╔══
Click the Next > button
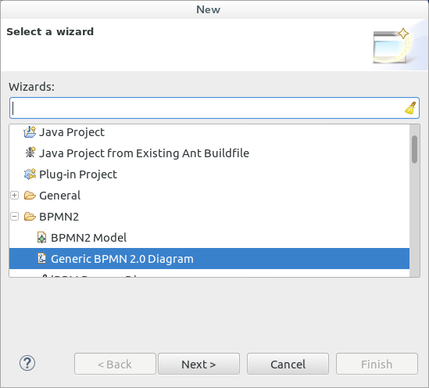This screenshot has width=429, height=388. (x=199, y=364)
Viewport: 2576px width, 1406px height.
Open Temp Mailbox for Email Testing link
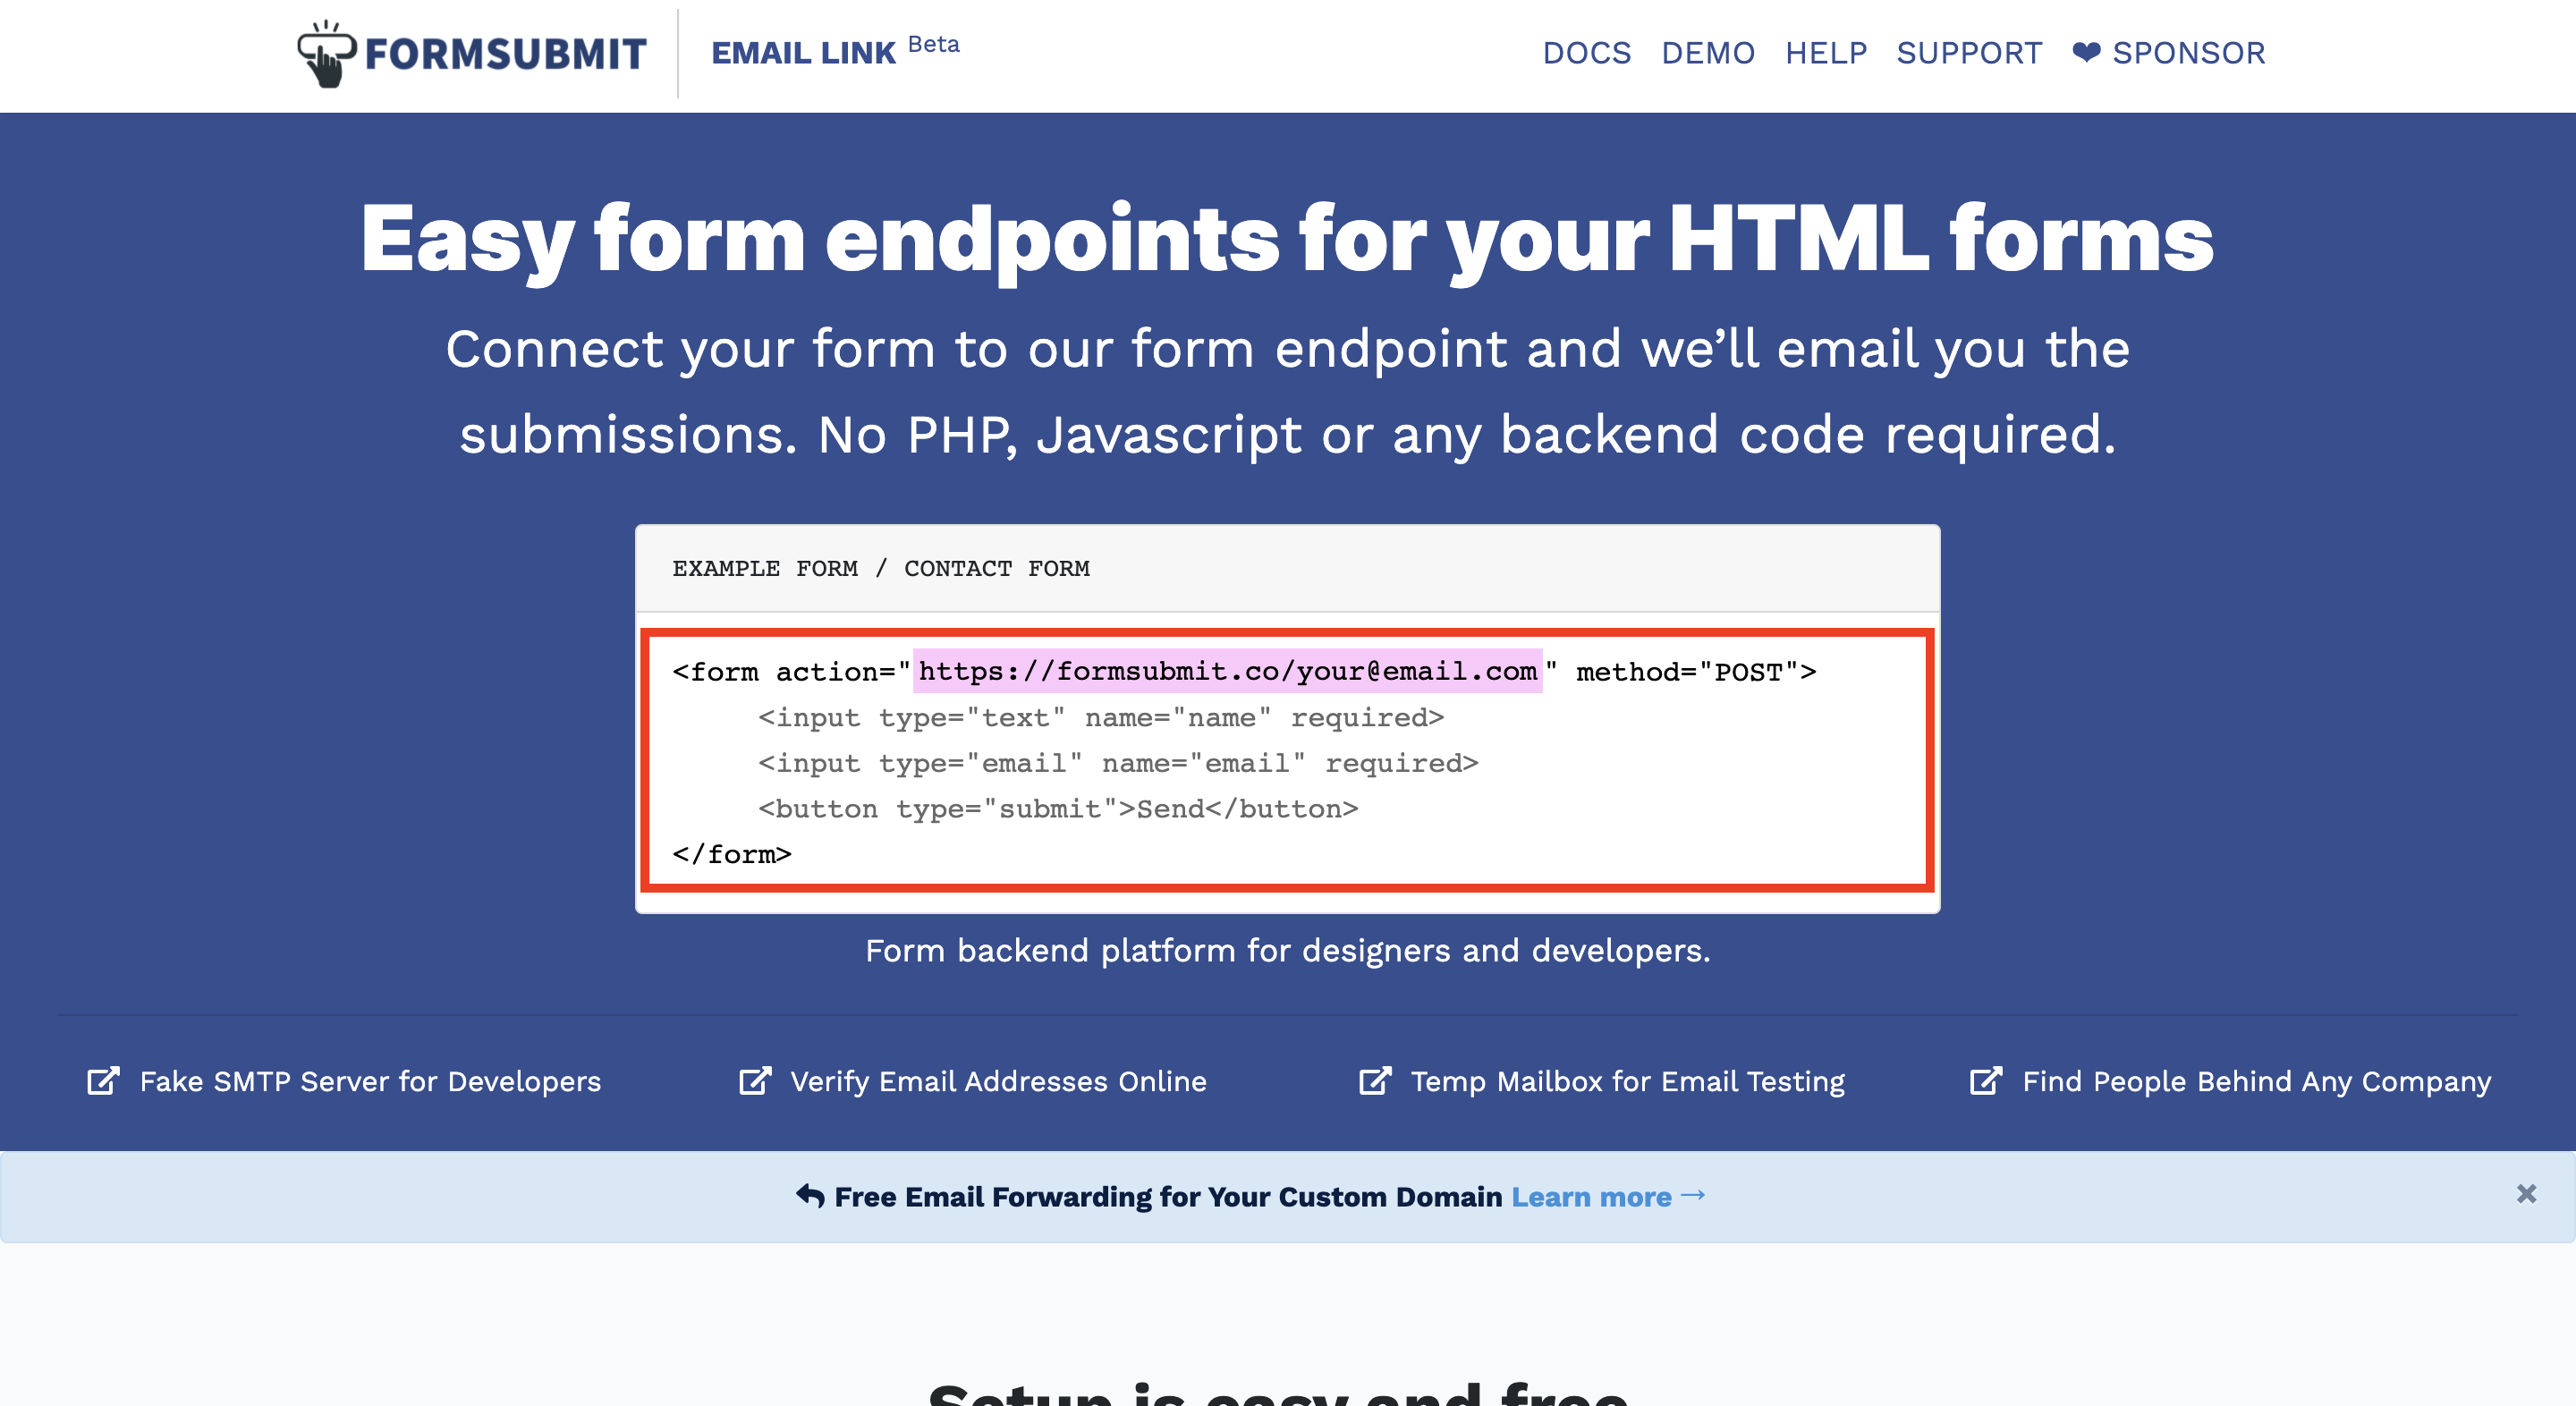click(1627, 1082)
╚══
Task details:
Copy out every line of the rows above word for word, in the same order, leaving out the pictures.

Solution to this problem:
Click the Next > button
This screenshot has width=429, height=388. (x=199, y=364)
Viewport: 2576px width, 1406px height.
Open Temp Mailbox for Email Testing link
click(1627, 1082)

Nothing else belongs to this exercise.